Going into Game 5 of the Chicago Blackhawks’ series with the Detroit Red Wings, there were quite a few players whose lackluster performances had helped land the Hawks in a 3-1 hole. One of the biggest disappearances was that of defenseman Brent Seabrook, who had only played 12 minutes in the team’s Game 4 loss in the Motor City.
After that game, head coach Joel Quenneville opted to reunite Seabrook with a familiar face, putting him with defenseman Duncan Keith on the top pairing.
There were questions as to whether or not the move would be a good idea, considering the impact it could potentially have on Keith and Niklas Hjalmarsson, who had gelled during the regular season.
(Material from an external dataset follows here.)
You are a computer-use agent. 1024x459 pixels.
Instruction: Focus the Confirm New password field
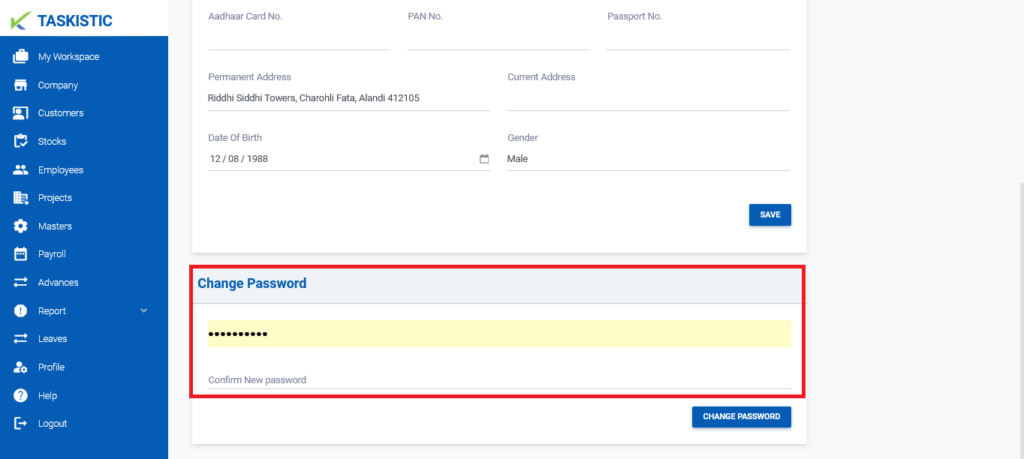(500, 379)
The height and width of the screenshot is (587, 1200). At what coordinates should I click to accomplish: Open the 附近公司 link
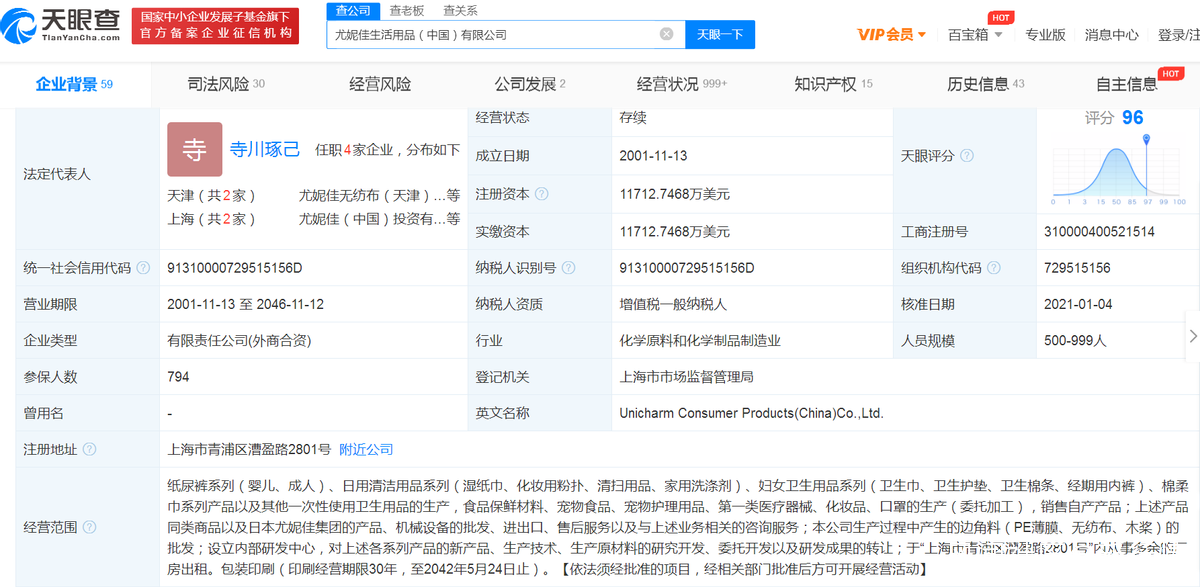coord(366,450)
Those doubts proved fruitless, as the two looked positively excellent during that first game back, helping the Blackhawks coast to an easy win.
After two more solid games and a series-clinching goal in Game 7, it appeared that Seabrook was fully back to his old self. He was playing not only with palpable confidence on the ice, but he was also engaging in all of the areas of the game in which he excels. He was putting pressure on opponents with his offensive abilities, firing quality shots from the point to take advantage of netfront traffic, and also using his bruising physicality to wreak havoc in the neutral and defensive zones.
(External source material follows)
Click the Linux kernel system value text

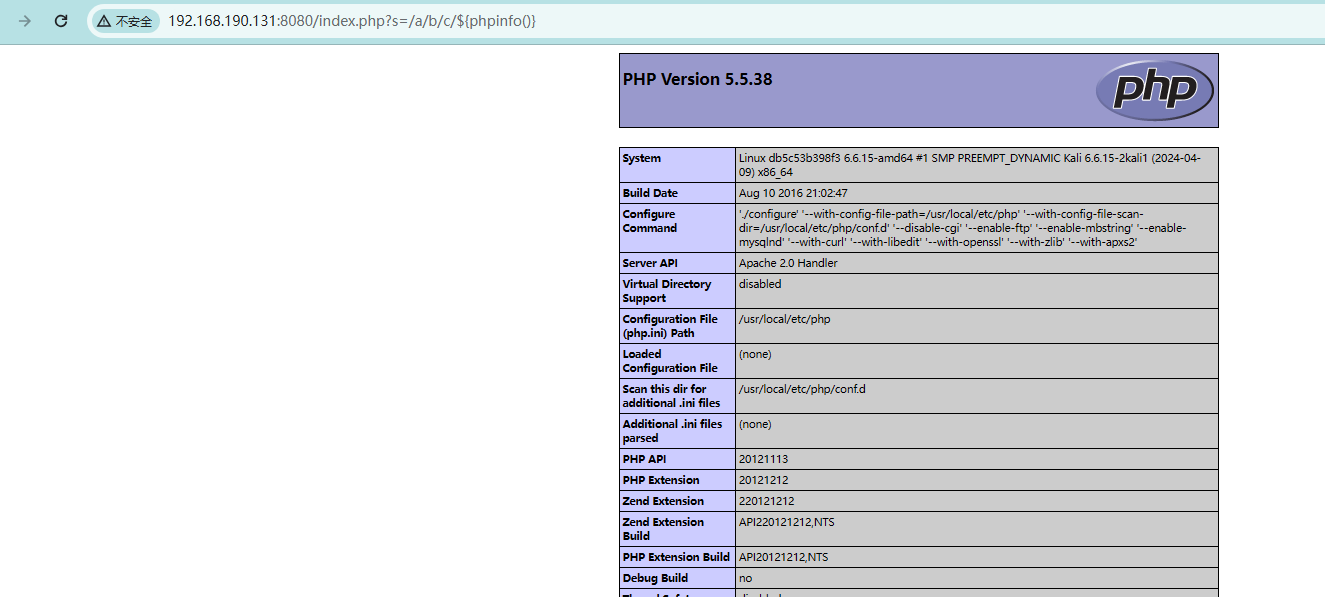pos(969,165)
He has kept up that great play in the first two games of the team’s series with the Los Angeles Kings as well. In the two games, he has a goal (side note: are teams ever going to figure out that giving Seabrook a seam to skate and shoot through is a bad idea?), three shots on goal, 10 hits, and three blocked shots. It’s a very well-rounded stat line, and one that should fill Hawks fans with confidence.
There are a couple of things that Seabrook will need to keep an eye on as the series shifts to the West Coast. For one thing, he fell into the trap a few times, especially in Game 7 of the Wings series, of cycling the puck around the boards without a teammate to pick it up, and it led to a few turnovers. If the Kings are going to get back into the series, they are going to do so on the back of mistakes like that, with their physical mentality along the edges of the rink coming in handy in prying those pucks loose. Seabrook will need to be careful with zone exits, but has shown an ability to do that in the past two games.
He will also need to make sure that he isn’t taking himself off the ice with penalties. He committed a minor penalty in Game 2, and even though it didn’t end up costing the Hawks anything, it did give the Kings an opportunity to start the second period with a power play, and that could have been a momentum shifter for them.
With his size and strength, Seabrook is always going to be a prime target for the officials whenever he starts mixing it up with opponents, so he has to take extra care not to go too far. He is an important component of the team’s penalty killing unit, and taking himself off the ice in those situations doesn’t do the Hawks any good.